— Try it —
Write out again, exactly, the lines below starting at the one with "Tap the Sprint e Sport header logo" and ending at the one with "Task: Open Pakiety via its box icon".

— Items listed in a dataset —
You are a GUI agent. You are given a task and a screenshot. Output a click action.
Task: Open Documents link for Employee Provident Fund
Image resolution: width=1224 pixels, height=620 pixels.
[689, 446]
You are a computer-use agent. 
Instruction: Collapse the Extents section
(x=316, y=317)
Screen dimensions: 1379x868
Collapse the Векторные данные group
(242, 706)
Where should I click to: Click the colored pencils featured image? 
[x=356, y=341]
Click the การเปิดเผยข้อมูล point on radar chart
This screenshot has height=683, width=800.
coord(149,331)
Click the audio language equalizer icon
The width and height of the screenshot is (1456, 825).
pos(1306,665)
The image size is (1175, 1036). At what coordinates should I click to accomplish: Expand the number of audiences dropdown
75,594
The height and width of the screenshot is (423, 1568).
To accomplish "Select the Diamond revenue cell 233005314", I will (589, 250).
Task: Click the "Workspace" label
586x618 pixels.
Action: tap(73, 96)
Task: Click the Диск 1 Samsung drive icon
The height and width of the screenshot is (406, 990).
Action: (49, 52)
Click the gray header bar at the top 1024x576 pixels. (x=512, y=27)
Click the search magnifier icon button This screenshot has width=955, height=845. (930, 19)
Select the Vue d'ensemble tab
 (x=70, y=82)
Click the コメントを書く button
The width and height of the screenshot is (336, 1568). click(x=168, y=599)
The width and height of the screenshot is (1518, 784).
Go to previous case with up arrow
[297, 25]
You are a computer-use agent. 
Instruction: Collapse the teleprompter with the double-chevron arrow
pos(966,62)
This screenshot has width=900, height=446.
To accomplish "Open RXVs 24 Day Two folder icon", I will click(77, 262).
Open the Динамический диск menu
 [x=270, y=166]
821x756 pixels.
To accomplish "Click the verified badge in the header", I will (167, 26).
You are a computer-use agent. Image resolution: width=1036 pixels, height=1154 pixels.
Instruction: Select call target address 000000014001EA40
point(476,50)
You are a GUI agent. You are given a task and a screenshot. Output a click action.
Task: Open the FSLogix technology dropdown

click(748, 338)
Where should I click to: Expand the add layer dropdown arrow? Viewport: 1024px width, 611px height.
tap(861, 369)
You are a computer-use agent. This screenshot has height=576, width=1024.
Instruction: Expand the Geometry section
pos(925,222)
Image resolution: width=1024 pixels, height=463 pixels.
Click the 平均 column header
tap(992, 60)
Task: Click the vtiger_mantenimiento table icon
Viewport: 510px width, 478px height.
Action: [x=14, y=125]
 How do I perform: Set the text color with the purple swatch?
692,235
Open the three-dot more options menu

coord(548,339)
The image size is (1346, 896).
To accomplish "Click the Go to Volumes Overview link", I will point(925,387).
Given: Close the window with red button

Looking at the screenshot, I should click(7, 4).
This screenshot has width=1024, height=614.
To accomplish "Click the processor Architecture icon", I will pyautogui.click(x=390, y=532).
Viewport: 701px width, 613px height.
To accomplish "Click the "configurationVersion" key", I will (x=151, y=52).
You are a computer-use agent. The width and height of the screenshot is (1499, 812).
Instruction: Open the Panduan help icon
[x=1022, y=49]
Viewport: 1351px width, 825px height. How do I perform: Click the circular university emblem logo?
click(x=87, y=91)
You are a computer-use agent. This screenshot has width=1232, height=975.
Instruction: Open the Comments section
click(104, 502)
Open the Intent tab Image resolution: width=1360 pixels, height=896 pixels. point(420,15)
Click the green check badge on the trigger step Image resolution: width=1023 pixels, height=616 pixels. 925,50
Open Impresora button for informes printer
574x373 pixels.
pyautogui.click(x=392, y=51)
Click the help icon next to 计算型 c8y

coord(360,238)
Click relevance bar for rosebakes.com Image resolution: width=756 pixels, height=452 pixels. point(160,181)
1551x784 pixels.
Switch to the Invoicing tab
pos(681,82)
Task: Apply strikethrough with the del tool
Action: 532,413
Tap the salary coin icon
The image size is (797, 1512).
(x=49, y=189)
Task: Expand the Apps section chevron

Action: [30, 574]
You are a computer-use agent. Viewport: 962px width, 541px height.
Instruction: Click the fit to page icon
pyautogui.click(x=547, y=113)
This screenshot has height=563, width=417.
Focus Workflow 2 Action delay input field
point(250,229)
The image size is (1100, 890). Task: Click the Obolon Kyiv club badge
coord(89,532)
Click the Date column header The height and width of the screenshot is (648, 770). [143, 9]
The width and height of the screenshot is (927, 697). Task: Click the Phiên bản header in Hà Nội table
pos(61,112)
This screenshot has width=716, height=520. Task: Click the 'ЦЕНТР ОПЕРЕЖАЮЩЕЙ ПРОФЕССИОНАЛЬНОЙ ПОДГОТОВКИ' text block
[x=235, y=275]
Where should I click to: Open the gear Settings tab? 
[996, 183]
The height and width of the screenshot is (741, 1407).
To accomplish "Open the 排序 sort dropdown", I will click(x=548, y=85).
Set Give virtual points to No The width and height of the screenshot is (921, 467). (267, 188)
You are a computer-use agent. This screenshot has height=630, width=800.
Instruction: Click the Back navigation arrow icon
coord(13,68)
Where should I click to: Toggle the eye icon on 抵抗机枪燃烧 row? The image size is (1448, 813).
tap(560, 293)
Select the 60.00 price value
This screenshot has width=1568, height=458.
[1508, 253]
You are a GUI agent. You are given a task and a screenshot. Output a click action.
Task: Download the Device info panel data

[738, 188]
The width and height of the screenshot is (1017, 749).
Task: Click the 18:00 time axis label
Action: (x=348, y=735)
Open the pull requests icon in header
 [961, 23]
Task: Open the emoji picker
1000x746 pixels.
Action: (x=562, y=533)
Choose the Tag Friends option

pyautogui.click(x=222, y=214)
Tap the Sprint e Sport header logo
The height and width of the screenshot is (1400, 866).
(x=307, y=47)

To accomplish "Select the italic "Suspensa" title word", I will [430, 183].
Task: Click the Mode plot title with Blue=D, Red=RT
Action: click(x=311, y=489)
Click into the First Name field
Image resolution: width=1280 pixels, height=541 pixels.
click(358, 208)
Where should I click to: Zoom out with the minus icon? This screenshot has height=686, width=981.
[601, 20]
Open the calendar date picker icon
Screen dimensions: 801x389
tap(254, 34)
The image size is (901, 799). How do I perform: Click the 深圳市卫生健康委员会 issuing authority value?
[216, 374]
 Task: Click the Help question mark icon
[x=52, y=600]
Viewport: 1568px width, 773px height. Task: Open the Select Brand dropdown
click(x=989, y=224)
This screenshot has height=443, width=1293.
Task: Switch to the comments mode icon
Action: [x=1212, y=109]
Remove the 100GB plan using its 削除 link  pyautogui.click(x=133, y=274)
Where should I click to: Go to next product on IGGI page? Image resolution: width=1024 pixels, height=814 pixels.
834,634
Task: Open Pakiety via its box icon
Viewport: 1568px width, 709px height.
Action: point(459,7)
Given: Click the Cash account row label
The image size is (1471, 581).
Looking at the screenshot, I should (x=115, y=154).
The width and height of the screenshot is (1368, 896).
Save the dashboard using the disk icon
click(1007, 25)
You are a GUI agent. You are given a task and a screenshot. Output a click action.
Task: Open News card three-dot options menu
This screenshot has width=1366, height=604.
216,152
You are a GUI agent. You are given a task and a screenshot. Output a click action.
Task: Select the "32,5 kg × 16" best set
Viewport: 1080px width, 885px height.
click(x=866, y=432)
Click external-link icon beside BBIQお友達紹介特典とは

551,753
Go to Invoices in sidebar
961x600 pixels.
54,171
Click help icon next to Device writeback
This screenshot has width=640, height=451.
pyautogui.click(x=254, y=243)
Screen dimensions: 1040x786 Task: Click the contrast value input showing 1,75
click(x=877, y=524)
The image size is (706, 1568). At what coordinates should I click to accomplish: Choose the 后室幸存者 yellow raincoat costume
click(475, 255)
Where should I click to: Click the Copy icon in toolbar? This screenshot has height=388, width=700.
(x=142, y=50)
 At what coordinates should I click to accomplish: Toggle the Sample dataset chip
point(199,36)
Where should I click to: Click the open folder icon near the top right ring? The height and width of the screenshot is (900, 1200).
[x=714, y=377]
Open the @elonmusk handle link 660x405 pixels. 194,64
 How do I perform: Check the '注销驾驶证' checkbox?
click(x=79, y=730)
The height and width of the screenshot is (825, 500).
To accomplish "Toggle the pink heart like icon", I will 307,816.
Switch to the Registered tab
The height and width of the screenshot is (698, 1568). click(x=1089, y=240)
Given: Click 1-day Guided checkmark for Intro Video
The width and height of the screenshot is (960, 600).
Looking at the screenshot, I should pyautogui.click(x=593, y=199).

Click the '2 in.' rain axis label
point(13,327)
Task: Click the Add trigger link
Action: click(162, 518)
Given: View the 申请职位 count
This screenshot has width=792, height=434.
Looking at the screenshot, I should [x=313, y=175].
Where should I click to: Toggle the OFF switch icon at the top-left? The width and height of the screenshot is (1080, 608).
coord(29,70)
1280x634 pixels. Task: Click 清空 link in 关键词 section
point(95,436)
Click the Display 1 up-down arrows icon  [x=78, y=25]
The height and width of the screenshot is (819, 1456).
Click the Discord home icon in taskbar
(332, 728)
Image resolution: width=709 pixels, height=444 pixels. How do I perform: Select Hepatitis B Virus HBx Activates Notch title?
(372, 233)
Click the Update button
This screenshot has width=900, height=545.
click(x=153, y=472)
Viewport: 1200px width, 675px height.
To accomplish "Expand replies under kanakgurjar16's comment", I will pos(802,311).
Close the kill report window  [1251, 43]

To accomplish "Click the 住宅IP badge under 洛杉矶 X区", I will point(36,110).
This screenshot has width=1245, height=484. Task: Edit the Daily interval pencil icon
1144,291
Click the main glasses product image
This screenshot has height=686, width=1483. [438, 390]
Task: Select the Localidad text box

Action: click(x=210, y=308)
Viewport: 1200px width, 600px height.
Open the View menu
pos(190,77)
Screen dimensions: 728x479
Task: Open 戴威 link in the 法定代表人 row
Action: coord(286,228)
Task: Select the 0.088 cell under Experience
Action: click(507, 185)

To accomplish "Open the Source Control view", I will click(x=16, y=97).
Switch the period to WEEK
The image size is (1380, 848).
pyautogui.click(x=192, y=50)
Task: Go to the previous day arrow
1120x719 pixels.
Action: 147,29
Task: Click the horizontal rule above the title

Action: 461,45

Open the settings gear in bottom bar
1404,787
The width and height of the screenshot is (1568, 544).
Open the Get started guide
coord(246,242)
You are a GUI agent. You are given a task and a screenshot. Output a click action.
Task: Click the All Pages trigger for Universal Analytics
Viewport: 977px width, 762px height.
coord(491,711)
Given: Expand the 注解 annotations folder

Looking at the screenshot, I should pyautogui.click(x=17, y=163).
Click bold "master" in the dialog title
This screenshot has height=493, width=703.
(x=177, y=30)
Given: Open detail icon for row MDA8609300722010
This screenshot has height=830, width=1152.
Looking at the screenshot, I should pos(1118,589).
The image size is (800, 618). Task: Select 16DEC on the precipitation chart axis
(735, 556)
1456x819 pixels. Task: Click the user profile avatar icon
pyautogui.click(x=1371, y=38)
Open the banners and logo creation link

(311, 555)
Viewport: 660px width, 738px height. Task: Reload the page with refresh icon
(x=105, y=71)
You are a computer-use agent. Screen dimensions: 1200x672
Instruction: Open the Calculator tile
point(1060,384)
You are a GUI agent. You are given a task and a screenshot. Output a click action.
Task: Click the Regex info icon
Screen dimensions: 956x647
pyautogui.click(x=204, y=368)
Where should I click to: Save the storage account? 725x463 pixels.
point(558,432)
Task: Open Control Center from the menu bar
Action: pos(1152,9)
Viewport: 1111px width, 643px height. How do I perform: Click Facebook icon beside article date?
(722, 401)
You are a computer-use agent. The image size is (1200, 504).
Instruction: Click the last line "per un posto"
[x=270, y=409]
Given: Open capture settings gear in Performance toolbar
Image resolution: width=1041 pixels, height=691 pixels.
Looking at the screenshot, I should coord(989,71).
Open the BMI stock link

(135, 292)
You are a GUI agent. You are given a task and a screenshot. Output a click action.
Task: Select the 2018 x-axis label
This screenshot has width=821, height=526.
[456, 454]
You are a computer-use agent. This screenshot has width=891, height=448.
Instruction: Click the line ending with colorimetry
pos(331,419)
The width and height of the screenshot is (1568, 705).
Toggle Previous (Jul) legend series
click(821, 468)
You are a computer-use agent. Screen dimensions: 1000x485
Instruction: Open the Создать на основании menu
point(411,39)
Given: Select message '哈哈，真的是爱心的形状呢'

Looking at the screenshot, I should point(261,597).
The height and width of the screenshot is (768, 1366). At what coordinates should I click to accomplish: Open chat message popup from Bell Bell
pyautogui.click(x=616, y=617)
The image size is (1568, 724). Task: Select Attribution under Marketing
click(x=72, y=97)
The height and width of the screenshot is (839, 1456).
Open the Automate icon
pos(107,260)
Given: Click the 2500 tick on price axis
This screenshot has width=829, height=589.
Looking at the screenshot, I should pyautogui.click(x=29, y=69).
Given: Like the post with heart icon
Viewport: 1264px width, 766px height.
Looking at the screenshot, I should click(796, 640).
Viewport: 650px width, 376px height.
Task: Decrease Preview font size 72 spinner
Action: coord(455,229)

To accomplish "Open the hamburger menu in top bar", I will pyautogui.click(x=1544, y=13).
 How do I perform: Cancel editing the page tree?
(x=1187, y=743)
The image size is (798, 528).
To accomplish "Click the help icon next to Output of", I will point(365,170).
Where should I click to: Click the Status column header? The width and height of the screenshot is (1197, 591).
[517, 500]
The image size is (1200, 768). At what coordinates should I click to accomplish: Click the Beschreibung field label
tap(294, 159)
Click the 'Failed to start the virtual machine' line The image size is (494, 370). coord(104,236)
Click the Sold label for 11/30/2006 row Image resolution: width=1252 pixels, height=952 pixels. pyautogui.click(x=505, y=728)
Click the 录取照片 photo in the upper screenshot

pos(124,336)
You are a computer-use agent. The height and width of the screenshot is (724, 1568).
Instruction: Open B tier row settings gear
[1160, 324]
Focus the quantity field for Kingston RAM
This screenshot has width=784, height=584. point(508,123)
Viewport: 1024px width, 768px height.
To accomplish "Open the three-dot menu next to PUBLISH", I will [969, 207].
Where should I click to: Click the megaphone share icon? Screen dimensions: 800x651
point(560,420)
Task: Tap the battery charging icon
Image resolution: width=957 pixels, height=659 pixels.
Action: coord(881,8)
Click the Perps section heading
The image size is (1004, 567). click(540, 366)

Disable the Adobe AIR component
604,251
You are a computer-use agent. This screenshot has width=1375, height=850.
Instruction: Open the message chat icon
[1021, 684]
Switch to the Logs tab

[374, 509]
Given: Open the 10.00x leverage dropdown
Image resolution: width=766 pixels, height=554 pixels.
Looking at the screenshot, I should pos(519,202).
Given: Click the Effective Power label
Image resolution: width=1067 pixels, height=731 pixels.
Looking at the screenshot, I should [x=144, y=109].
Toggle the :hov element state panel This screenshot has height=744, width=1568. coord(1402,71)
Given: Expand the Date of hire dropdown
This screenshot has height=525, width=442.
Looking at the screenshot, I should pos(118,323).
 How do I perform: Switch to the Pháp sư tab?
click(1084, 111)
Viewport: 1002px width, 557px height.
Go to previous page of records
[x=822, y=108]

— Exercise answer —
Tap the Sprint e Sport header logo
The height and width of the screenshot is (1400, 866).
(x=307, y=47)

To accomplish "Select the italic "Suspensa" title word", I will [430, 183].
Task: Click the Mode plot title with Blue=D, Red=RT
Action: click(x=311, y=489)
Click into the First Name field
Image resolution: width=1280 pixels, height=541 pixels.
click(358, 208)
Where should I click to: Zoom out with the minus icon? This screenshot has height=686, width=981.
[601, 20]
Open the calendar date picker icon
Screen dimensions: 801x389
tap(254, 34)
The image size is (901, 799). How do I perform: Click the 深圳市卫生健康委员会 issuing authority value?
[216, 374]
 Task: Click the Help question mark icon
[x=52, y=600]
Viewport: 1568px width, 773px height. Task: Open the Select Brand dropdown
click(x=989, y=224)
This screenshot has height=443, width=1293.
Task: Switch to the comments mode icon
Action: [x=1212, y=109]
Remove the 100GB plan using its 削除 link  pyautogui.click(x=133, y=274)
Where should I click to: Go to next product on IGGI page? Image resolution: width=1024 pixels, height=814 pixels.
834,634
Task: Open Pakiety via its box icon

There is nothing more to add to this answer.